冒頭でも触れたように新型コロナウイルスの流行により、人前での会話はマスク着用が最低限のマナーとして認識されるようになった。一方マスクを着用した上での会話は、マスクを着用していない時と比べて口元が見えない、声が通りにくいなどの影響が生じる。それではマスク着用時の会話において、話し方や態度などに違いは生じているのだろうか。設問の文言は「回答者自身として」「世間一般的に」どちらとも解釈できる表現だが、前者と見て精査をしていく。
↑ マスクを着けると話し方や態度などが変わることがあると思う(年齢階層別)(2021年)
全体では62.4%の人が、マスクを着けると話し方や態度などが変わることがあると認識している。20代がもっとも多く73.7%、それ以降は年齢とともにおおよそ値は減っていき、70歳以上では半数を割ってしまう。70歳以上では半数以上が、マスクを着用しても会話の仕方は以前通りにしているということになる。
それでは具体的に、どのような変わり方が生じているのだろうか。マスクを着けると話し方や態度などが変わることがある人に、複数回答で答えてもらった結果が次のグラフ。
↑ マスクを着けると変わることがあると思う点(複数回答、マスクを着けると話し方や態度が変わることがあると思う人限定)(2021年)
もっとも多くの人が認識しているのは、「声の大きさに気を付ける」というものだった。74.1%が気をつけている。マスクの着用で声がさえぎられるのは当然なのだから、その分大きめにしないと、相手にまで声が届かない、あるいは届いても聞き取りづらい大きさとなってしまうかもしれない。第2位の「はっきりとした発音で話す」もまた、マスクを通しての会話は声がこもることもありうるので、必要になる心がけではある(単純に声がさえぎられるだけでなく、マスク着用により口の動きが鈍くなり、自然に発音が曖昧になってしまうという可能性もある)。
「相手との距離に気を付ける」は、飛沫リスクを考慮してのものなのか(一定距離を置く)、それとも声が通りにくくなるので距離を近づけることを意味するのか、文言だけでは判断が難しい。いずれにせよ、マスクを着用していない状態と比べて、相手との距離への配慮は必要だということは間違いない。
マスク着用による声の通りにくさだけでなく、口の動きや表情が相手に見えなくなる・見えにくくなることへの対応が「相手の表情や反応に気を付ける」。自分も相手も言葉そのもののやり取りからの情報の補完を、口の動きや表情で行うのが難しくなるため、より注意深く相手の表情や反応に注意する必要が生じるのだろう。代替の補完手段として「身ぶり手ぶりを多く使うように」があるものと考えられる。
正直なところマスク着用の上での会話は、面倒ではあるし声が話しづらく聞き取りにくいのは否めない。さらに表情がほぼ見えなくなるため、それこそ電話でのやり取りと同じレベルにまで、意思疎通のハードルが上がってしまう。これらの理由から、マスク着用による会話を嫌う人が多いのも理解できる。しかし社会の変化により、それが求められているのだから仕方がない。「マスクを着けると変わることがあると思う点」の選択肢を、マスク着用の上での会話で気を付けるべきことのチェックリストとして活用し、今後に活かすぐらいのポジティブさで考えていきたいものだ。

提供資料:
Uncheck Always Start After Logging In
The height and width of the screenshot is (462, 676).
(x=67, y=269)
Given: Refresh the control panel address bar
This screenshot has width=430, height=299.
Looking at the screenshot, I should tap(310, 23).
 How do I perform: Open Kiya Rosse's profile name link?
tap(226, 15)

---

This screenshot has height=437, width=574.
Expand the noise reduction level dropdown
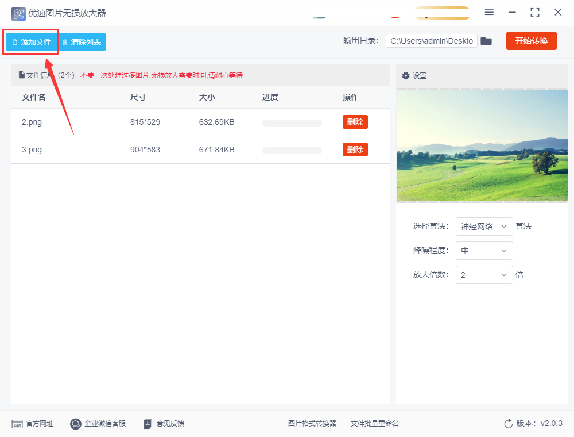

==

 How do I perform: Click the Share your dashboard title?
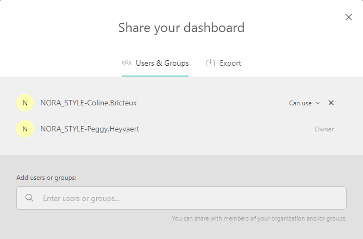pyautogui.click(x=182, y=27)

課題:
本文の「全体では62.4%の人が」で始まる段落を、主な事実を残して箇条書きに書き直すこと。

解答例:
- 全体では62.4%が、マスクを着けると話し方や態度などが変わることがあると認識している。
- もっとも多いのは20代で73.7%。
- それ以降は年齢とともにおおよそ値が減っていく。
- 70歳以上では半数を割り、半数以上がマスクを着用しても会話の仕方を以前通りにしている。